Helen Suzman was a politician of a special type. She was elected as a member of the United Party in 1953, which she left soon afterwards with colleagues to form the Progressive Party, later known as the Progressive Federal Party. Rhoda Kadali, a close friend and human rights activist notes that Helen was always “armed with devastatingly accurate information gleaned from her insistence on seeing things for herself, she became a “boots-on politician”, going where the action was.” From prisons to squatter camps she traversed the country in search of the truth as its archangel and protector of justice. This role was a self imposed one driven by passion and a mission to defend what was always right. She became the mouthpiece of the voiceless masses. When she made submissions to the Fagan Commission in 1947, hoping to influence the Smuts government to reverse a battery of laws that reduced black men, women and their families to mere chattels, she was clearly driven to speak up for the oppressed. She fought those pernicious laws to the end of her career in 1989 with the ferocity of a tiger, holding up a mirror to a world that might have remained ignorant because of prevailing media censorship.
For her, principles mattered more than personalities. I was in the audience a few years ago when she addressed a group of invited guests in Cape Town’s Jewish Museum on the occasion of the official opening of the Helen Suzman-fighter for human rights exhibition. She took us down memory lane of a richly endowed political career of opposition politics extending over a period of five prime ministers. She recalls that Vorster once paid her a compliment by saying that she was worth ten United Party MP’s which she thought was an understatement. He also told her that she had “allowed herself to be used too much”, implying that she was one of Lenin’s “useful idiots”. On one occasion during her regular spats with her hated opponent P.W.Botha he called her a “vicious little cat”. To which she retorted: “If you were female you would arrive in parliament on a broomstick” Her skill lay in her sharp wit, her stamina and her doggedly determined nature.

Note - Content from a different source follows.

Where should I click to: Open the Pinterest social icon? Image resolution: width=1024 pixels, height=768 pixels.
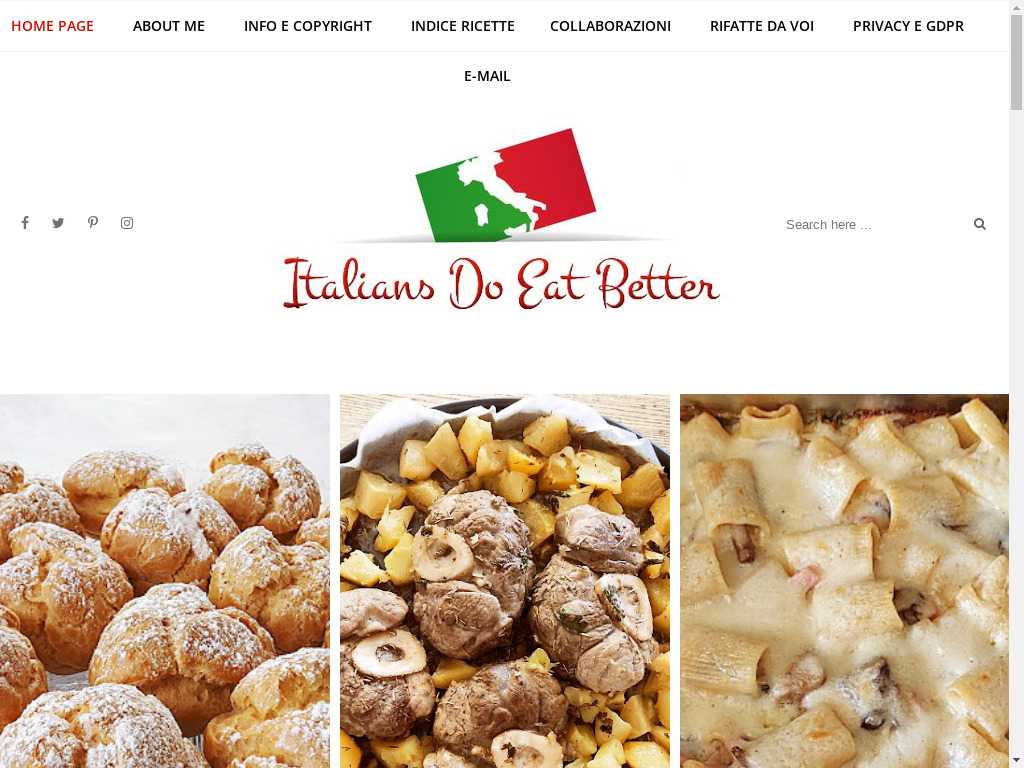pos(93,223)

None of this spunk left her character in her final years of her life. She openly chastised our current government for some of its present excesses. While she acknowledged that SA was undoubtedly a better country than it was during Nat rule she felt that we still needed a strong opposition to prevent a return to a one party state. Her chief gripes were against the ANC government for its failure to deliver a comprehensive anti aids programme, its attack on the judiciary for a racial mindset and its uncritical support for Mugabe in Zimbabwe.

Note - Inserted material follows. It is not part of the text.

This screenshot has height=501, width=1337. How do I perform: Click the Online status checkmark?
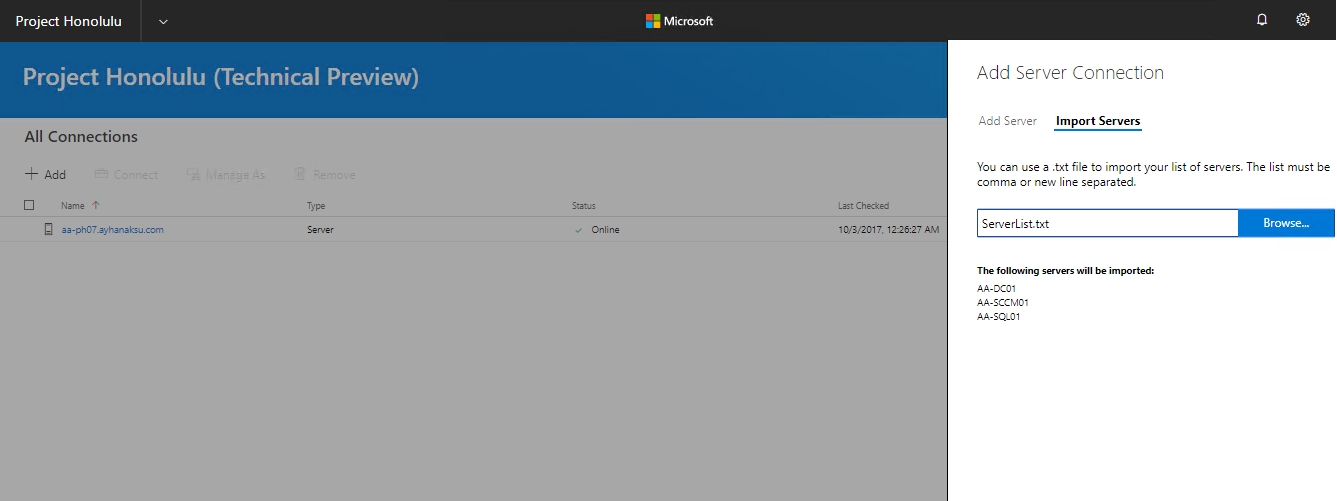pyautogui.click(x=578, y=230)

In an excerpt of her speech delivered at the University of Cape Town on receiving the penultimate of one of 26 other honorary doctorates she said: “I am proud to acknowledge that I am a liberal who adheres to old fashion liberal values such as the rule of law, universal franchise, free elections, a free press, free association, guaranteed civil rights and an independent judiciary” These words were boldly featured at the entrance to the exhibition with a grand picture of a young Helen who had she not taken up politics may have made it on the cat walks for her physical attributes of great beauty.
Beauty brains, guts and heart were certainly what made the chemistry of one of SA’s most amazing personalities.